Marcelline Roux, « Celles qui regardent »
© Francepol
« Vouloir une maison sans risquer l’abandon.
[…]
Je voudrais savoir écrire les livres qui habitent les maisons, pas seulement ceux logés sur les rayons des bibliothèques mais ceux ouverts, déposés en certains endroits qui vivent autrement et forment autant de cairns lors de nos allées et venues. Écrire ceux sur le bureau près de la fenêtre, les empilés près de la lampe sur le parquet, les gardiens de la nuit, ceux en transit, debout sur le haut d’un meuble du salon, lus mais pas encore réintégrés et d’autres non lus qui attendent.
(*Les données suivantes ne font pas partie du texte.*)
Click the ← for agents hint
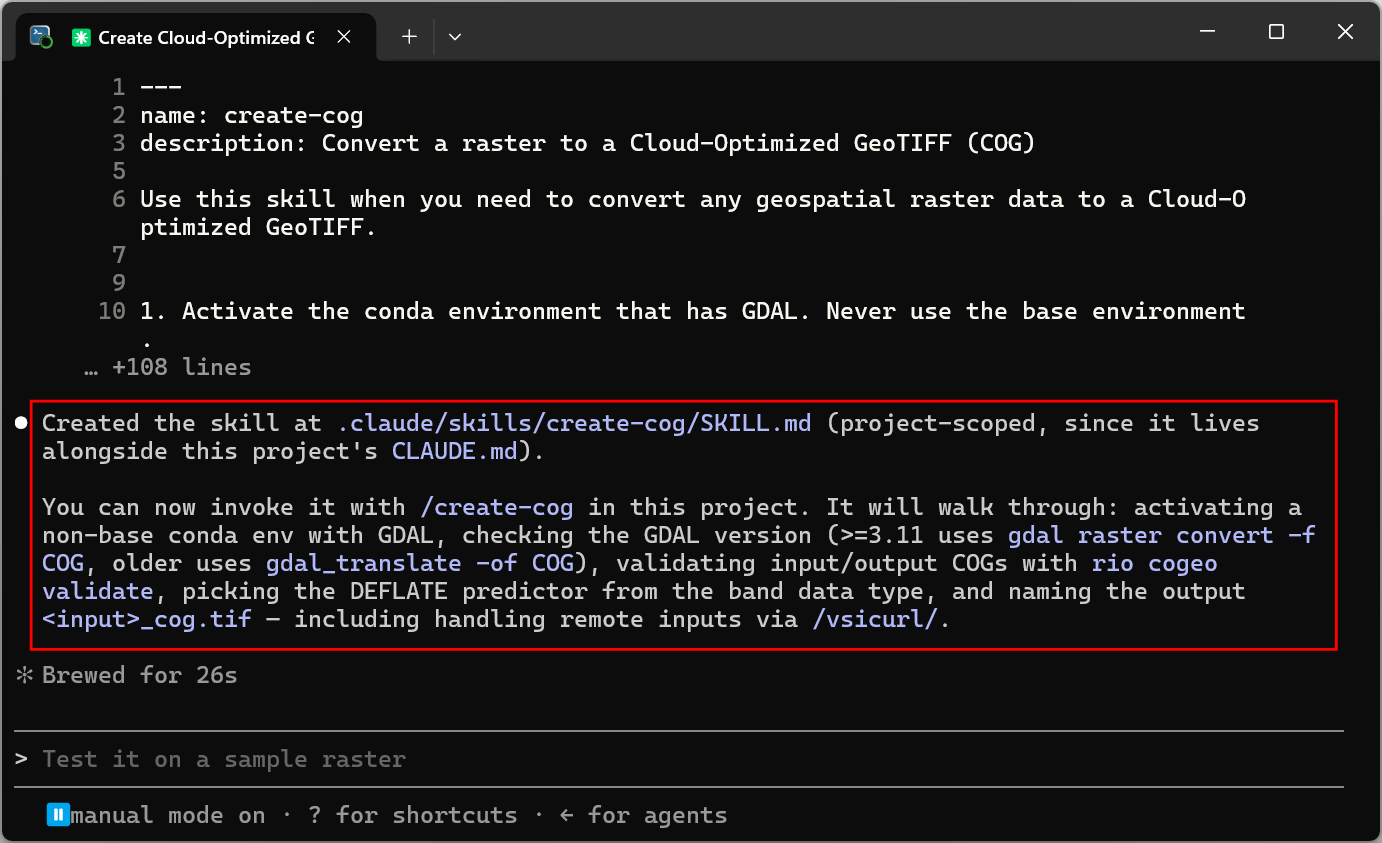The image size is (1382, 843). pyautogui.click(x=643, y=815)
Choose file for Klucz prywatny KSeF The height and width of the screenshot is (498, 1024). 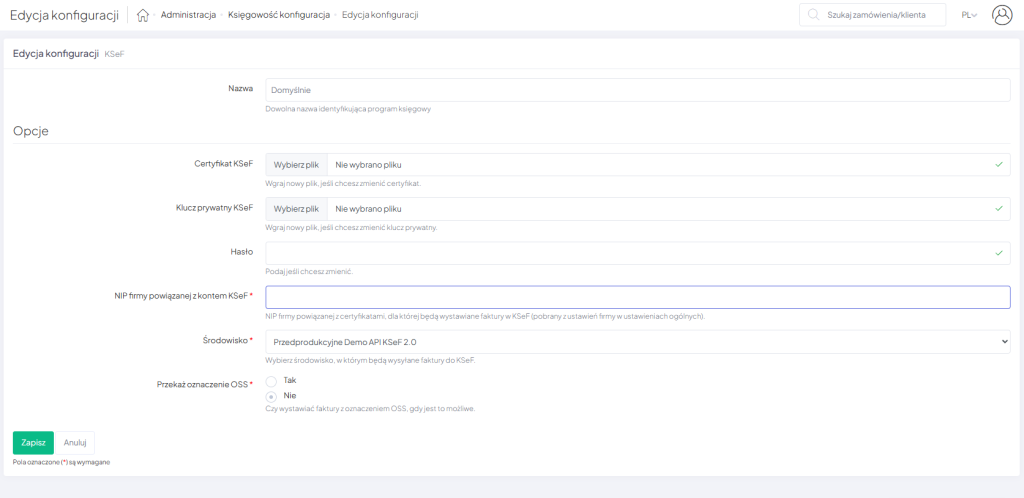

Et si les lectures imprimaient une atmosphère particulière aux intérieurs, si tous ces mots parcourus le soir apportaient une présence, laissaient une trace, comme la sensation que l’on a d’emporter un bout de chez soi dans son sac quand on y glisse un livre. Ce n’est pas un hasard si les livres durent parmi les premiers à habiter leur maison, avec quelques assiettes, le nécessaire de toilette et le matelas sur le sol. Ils furent les premiers à se faire une place.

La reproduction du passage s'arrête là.